Baravelli: You gotta sister?
Ringer 1: Yeah.
Baravelli: Well-a, you sister, she's a very sick man, you better come with us.
Ringer 1: Yeah? What happened to her?
Baravelli: She had-a accident in her automobile.
Ringer 2: Ah, she has no automobile.
Baravelli: Well-a, maybe she's-a fall off-a horse. I don't-a look very close. Come on, we take you in our car.
Ringer 1: You will, eh? Well, I have no sister.
Baravelli: That's all right. We no gotta car. Come on.

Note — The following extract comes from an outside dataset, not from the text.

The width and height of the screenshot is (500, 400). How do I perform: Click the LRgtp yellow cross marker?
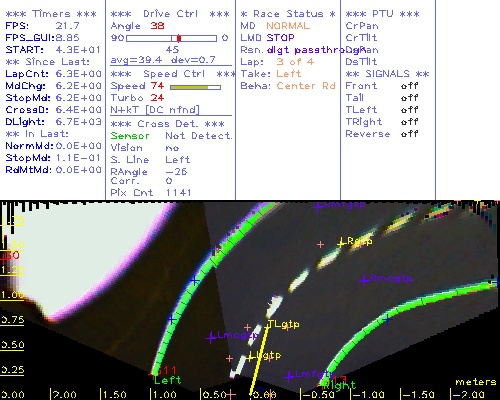tap(341, 242)
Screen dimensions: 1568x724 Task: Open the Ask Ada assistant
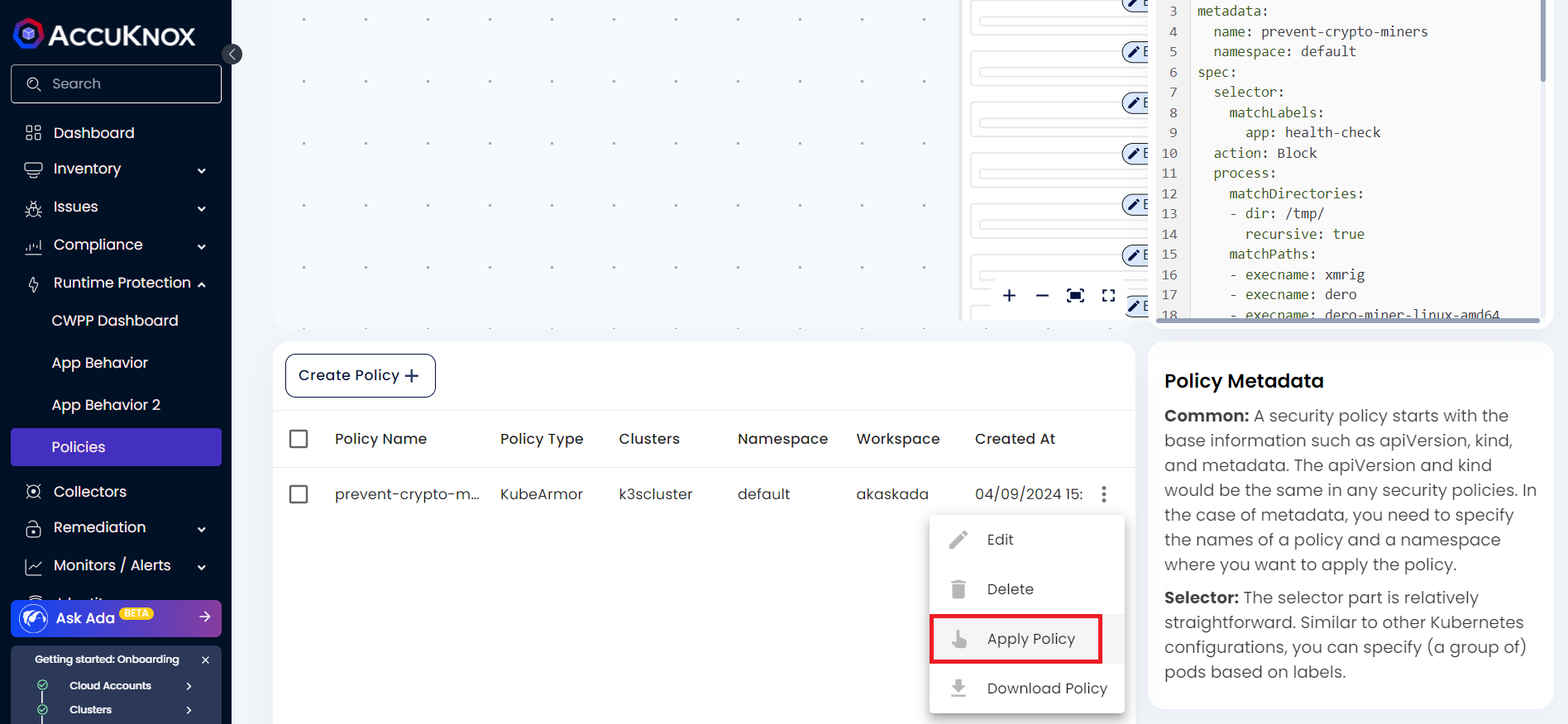116,618
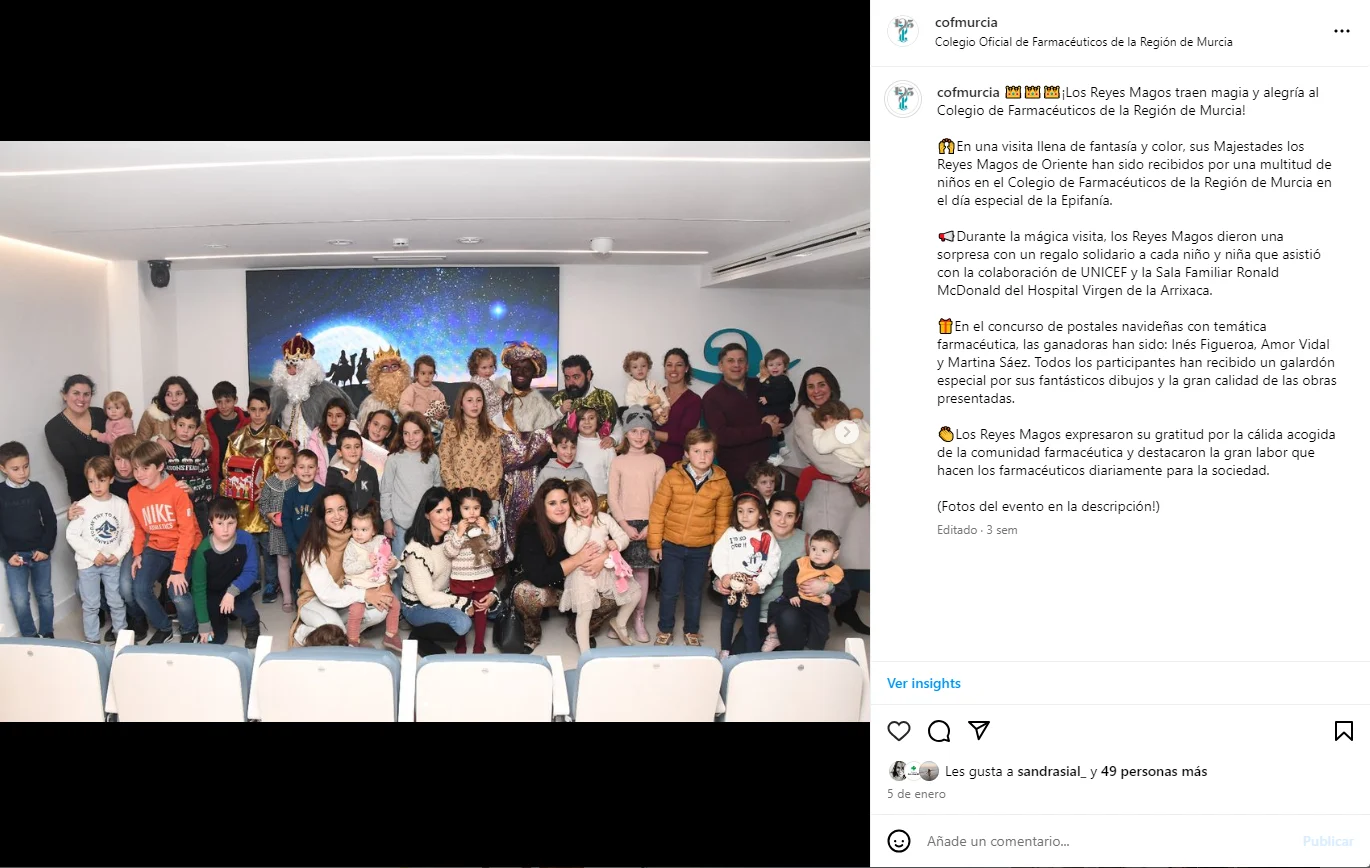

Needless to say, they end up being locked up by the guys meant to be their hostages. After escaping, they have to help Huxley win the big game in a great ending that includes attaching a huge rubber band to the football, Pinky tripping the other players with banana peels, and Wagstaff running from the stands to tackle one of the other players to save a touchdown. The dogcatcher almost loses the game when a stray runs onto the field but saves the day by riding a horse-drawn garbage cart like a Roman chariot and downing multiple balls in the endzone.
The movie ends with Frank marrying the college widow who is now a widow no longer.
The original film had two slightly cut scenes and plans for an alternate ending. The students celebrate by having a huge bonfire. Pinky, in his overexuberance, sets fire to the college. They hear that Jennings (David Landau), the head of Darwin, is trapped inside. Saying "There's no smoking in the corridors," Wagstaff hands someone his cigar and rushes into the building. When he returns, he has only a diploma, which he gives to Frank. Taking his cigar, he states "I bet that'll burn Jennings up."
The title, incidentally, is slang meaning something that is "nonsense, balderdash" (Webster's Ninth New Collegiate Dictionary, 1983). Something that perfectly describes the glorious anarchy of the Marx Brothers.